## BEGIN Source extract

The notes for the train, displayed below the route, also note that the train is to be serviced at Barstow and Gallup. This includes carrying out the fuelling and repairs needed for this train. This should be carried out before it is sent for loading, so set a route from Exit 1 (where the train is entering) into Gallup Yard. The switch leading into the yard is located near exit 1 at CP West Gallup, leading from the brown main lines onto the black track labelled "West Long Lead". The train will fit on any of the long yard tracks.
Re-open the Inbound Trains window and bring the train in; you may also wish to select a lower speed than the 40mph it is entering at, perhaps 15 or 20mph. When the train enters the map, there are various indicators of the need for fuel and repairs:
- An on-screen message will remind us of some important information about the train - that it terminates here (and has 100 cars for loading), that it has a Bad Order car needing repair, and two locomotives are low on fuel (<500 miles remaining).
- Locomotives low on fuel will have a flashing marker, and when you move your mouse over them will show "Low Fuel"
- Bad order cars can be seen in Filter 4 (press 4 on the keyboard to enable this), indicated by flashing red, and when you move your mouse over them will show "Bad Order".
Locomotives will use fuel as they travel through the network, with FYM assuming (quite generously) that a full fuel tank will last 3000 miles. Once a locomotive has below 500 miles of fuel remaining, it is considered to have low fuel; if a locomotive runs out of fuel, it will no longer provide power. If all locomotives in a train have no fuel, it will no longer be able to leave the map it is currently in!
Many yards in FYM have fuelling facilities, indicated as red track. At Gallup, a small locomotive servicing facility is located at the east (right) end of the yard. Locomotives can be fuelled by driving them onto a fuelling track at 15mph or less. You will need to uncouple each set of locomotives separately and route them to the fuelling tracks, returning them to either end of the train afterwards.
When returning the locomotives from the fuelling facility, make sure that the locomotives on the leading end are facing forwards. In North America, freight locomotives typically only have a single cab, located at the "short hood" end of the locomotive, with poor visibility backwards past the "long hood". In FYM, locomotives have a short colored mark at the short hood end (yellow on these BNSF locomotives), and a long mark on the long hood end (black on these locomotives).
If a locomotive needs turning, there are several options:
- If the yard has a turntable (Gallup does not), this can be used to rotate locomotives. Turntables are shown as light blue sections of track, with Hotkeys for operating them.
- A wye can be used - a wye consists of a triangular arrangement of track which can be used to turn locomotives. Gallup has a wye towards the west end of the yard.

## END Source extract
## BEGIN Data shown

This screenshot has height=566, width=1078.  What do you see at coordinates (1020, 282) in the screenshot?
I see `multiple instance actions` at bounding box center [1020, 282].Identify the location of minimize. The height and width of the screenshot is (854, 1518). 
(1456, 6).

## END Data shown
## BEGIN Data shown

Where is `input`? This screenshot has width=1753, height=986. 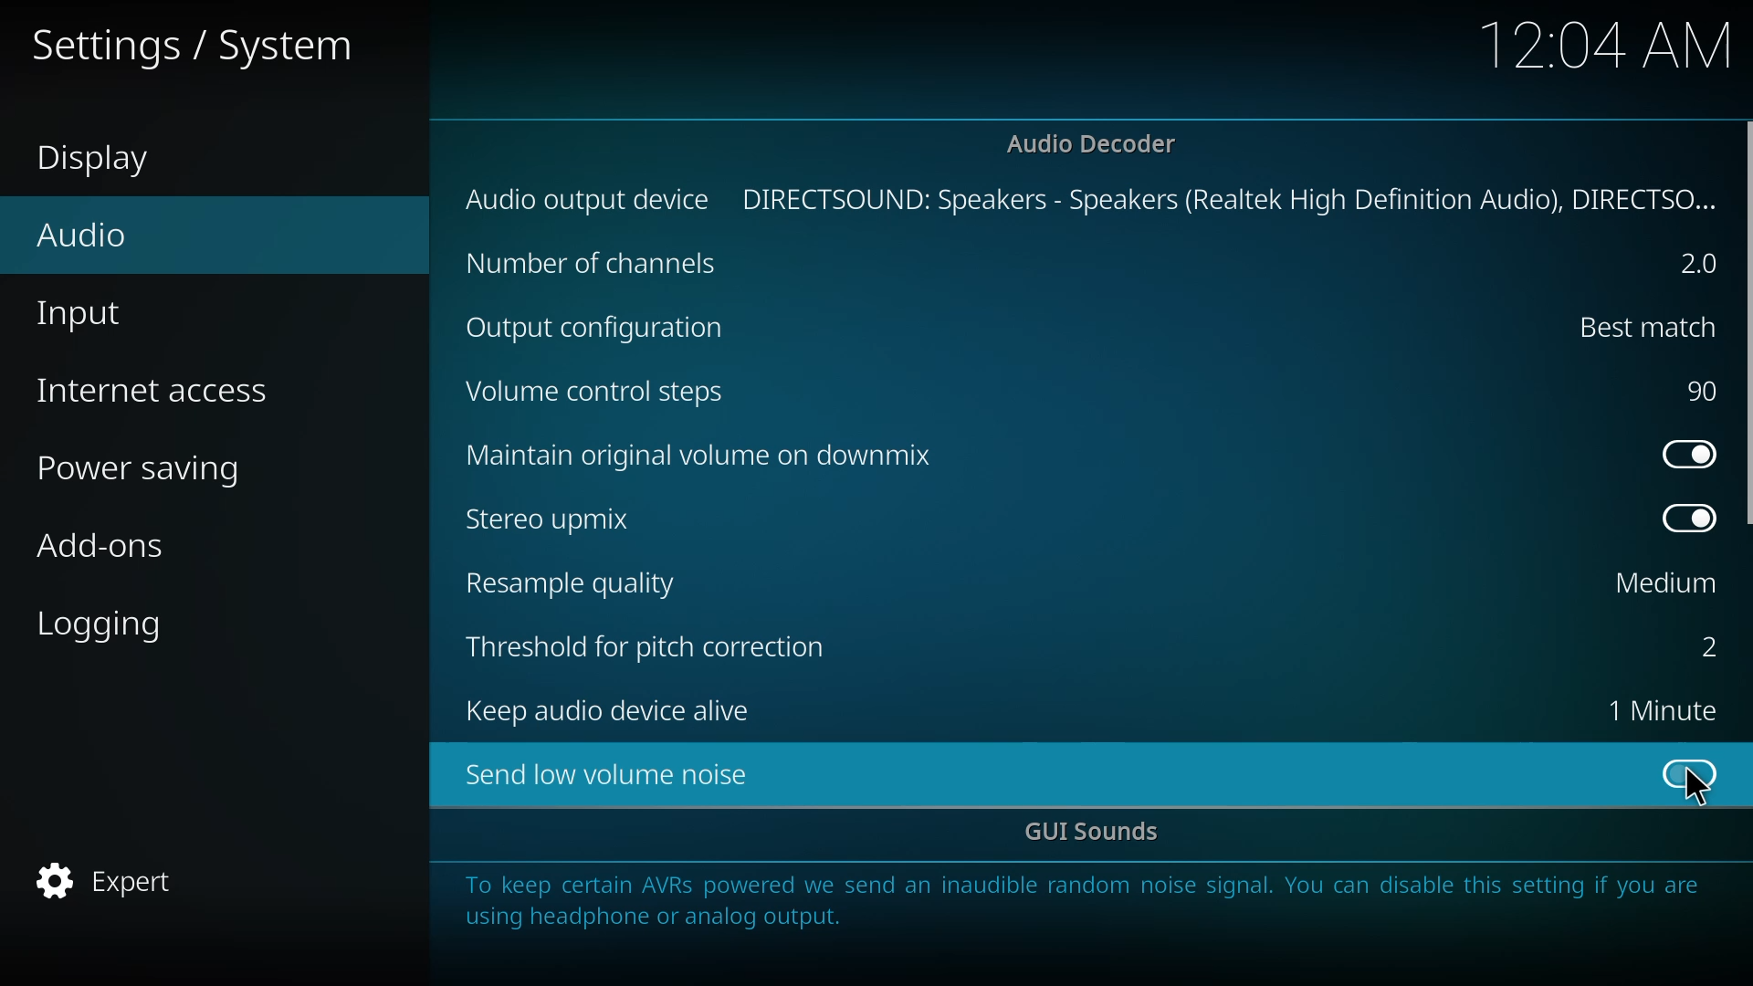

## END Data shown

◆ **Jobs**
- A) In the train-servicing text, how many miles does FYM assume a full fuel tank will last?
- B) Retype the stretch of the train-servicing text from "Many yards in" through "the train afterwards.".

◆ **Responses**
- A) 3000 miles

- B)
Many yards in FYM have fuelling facilities, indicated as red track. At Gallup, a small locomotive servicing facility is located at the east (right) end of the yard. Locomotives can be fuelled by driving them onto a fuelling track at 15mph or less. You will need to uncouple each set of locomotives separately and route them to the fuelling tracks, returning them to either end of the train afterwards.